The Hub wins over Haley Joel Osment, gets Sex Ed director drunk

"The mixed drinks are not very mixed — it's more like 90/10 liquor to mixer."


If he lived around here, then the kid who once saw dead people would catch his buzz at The Hub.

“If I lived in Tampa, then that would be my bar,” Haley Joel Osment told TBO.com in a recent story, adding that he also loves the BOTB-winning jukebox. “It’s my type of place,” he said. Osment, 26, is in the midst of publicity runs for his brand new movie, Sex Ed, where he plays a virgin Tampa middle school teacher who lives above the iconic downtown Tampa dive.

The R-rated comedy is set for release in select cities on Friday and was filmed primarily at Sacred Heart Academy, which is dubbed “Ybor Middle” in the movie. The Isaac Feder-directed film also features shots of Tampa’s Riverwalk, Davis Islands and Ybor City. The Catholic Diocese of St. Petersburg wasn't too pleased to find out that the coming-of-age film was shot at the school, with Bishop Robert Lynch taking to his blog to apologize for allowing “an apparently raunchy sleazy movie” to be filmed at the campus (which was actually closed down in 2012).

A Tampa Bay Times story downplays the controversy, quoting “Sex Ed” producer Dori Sperko who points out that the script, if anything, earned the movie’s rating. “You get the R rating is you use the f-word more than twice nowadays,” she said adding that the choice word gets dropped 30-40 times throughout the film’s 90 minutes.

That’s a whole lot of fucks, but what’s most cool about the whole thing is the way Tampa gets some shine throughout it all. Feder — who stopped in for a drink while scouting locations — even loves the famous Hub pour, admitting the had to leave his car downtown and call a cab back to his hotel after just one drink.

“The mixed drinks there are not very mixed,” he told TBO. “It’s more like 90/10 liquor to mixer.” Atta boy.

Sex Ed opens in select cities on Friday. Locals can catch it at University Mall’s Studio Movie Grill.

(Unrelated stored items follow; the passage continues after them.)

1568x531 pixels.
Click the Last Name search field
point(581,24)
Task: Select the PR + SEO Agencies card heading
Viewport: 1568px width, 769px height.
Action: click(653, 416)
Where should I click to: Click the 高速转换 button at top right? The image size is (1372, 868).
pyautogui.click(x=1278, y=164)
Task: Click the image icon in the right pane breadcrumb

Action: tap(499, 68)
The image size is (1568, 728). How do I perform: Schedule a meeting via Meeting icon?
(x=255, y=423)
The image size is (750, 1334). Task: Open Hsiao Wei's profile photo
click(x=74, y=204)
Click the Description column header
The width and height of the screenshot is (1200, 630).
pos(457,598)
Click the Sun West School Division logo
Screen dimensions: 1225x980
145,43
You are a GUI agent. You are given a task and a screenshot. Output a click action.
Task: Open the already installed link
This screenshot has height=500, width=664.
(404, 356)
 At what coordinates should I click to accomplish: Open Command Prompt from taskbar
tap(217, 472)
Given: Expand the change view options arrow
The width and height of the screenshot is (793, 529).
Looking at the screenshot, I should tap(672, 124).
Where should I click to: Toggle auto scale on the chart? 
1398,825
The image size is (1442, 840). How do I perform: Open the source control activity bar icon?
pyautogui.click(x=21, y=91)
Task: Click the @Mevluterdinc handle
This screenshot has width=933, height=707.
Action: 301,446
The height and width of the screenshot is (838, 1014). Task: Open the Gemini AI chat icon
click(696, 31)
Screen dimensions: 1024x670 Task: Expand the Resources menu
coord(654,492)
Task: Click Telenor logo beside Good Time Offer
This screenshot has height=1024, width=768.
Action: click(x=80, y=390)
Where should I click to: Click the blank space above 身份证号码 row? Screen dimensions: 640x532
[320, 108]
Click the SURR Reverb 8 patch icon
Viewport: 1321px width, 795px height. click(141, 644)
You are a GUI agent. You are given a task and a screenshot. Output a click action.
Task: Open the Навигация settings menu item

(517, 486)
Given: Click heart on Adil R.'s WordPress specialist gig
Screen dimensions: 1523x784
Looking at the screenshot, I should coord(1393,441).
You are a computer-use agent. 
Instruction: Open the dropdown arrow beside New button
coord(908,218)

You can see more shots of filming here, and check out the trailer below.


WE LOVE OUR READERS!

Since 1988, CL Tampa Bay has served as the free, independent voice of Tampa Bay, and we want to keep it that way.

Becoming a CL Tampa Bay Supporter for as little as $5 a month allows us to continue offering readers access to our coverage of local news, food, nightlife, events, and culture with no paywalls.

Join today because you love us, too.

Ray Roa

Read his 2016 intro letter and disclosures from 2022 and 2021. Ray Roa started freelancing for Creative Loafing Tampa in January 2011 and was hired as music editor in August 2016. He became Editor-In-Chief in August 2019. Past work can be seen at Suburban Apologist, Tampa Bay Times, Consequence of Sound and The...
Scroll to read more Local Arts articles

Join Creative Loafing Tampa Bay Newsletters

Subscribe now to get the latest news delivered right to your inbox.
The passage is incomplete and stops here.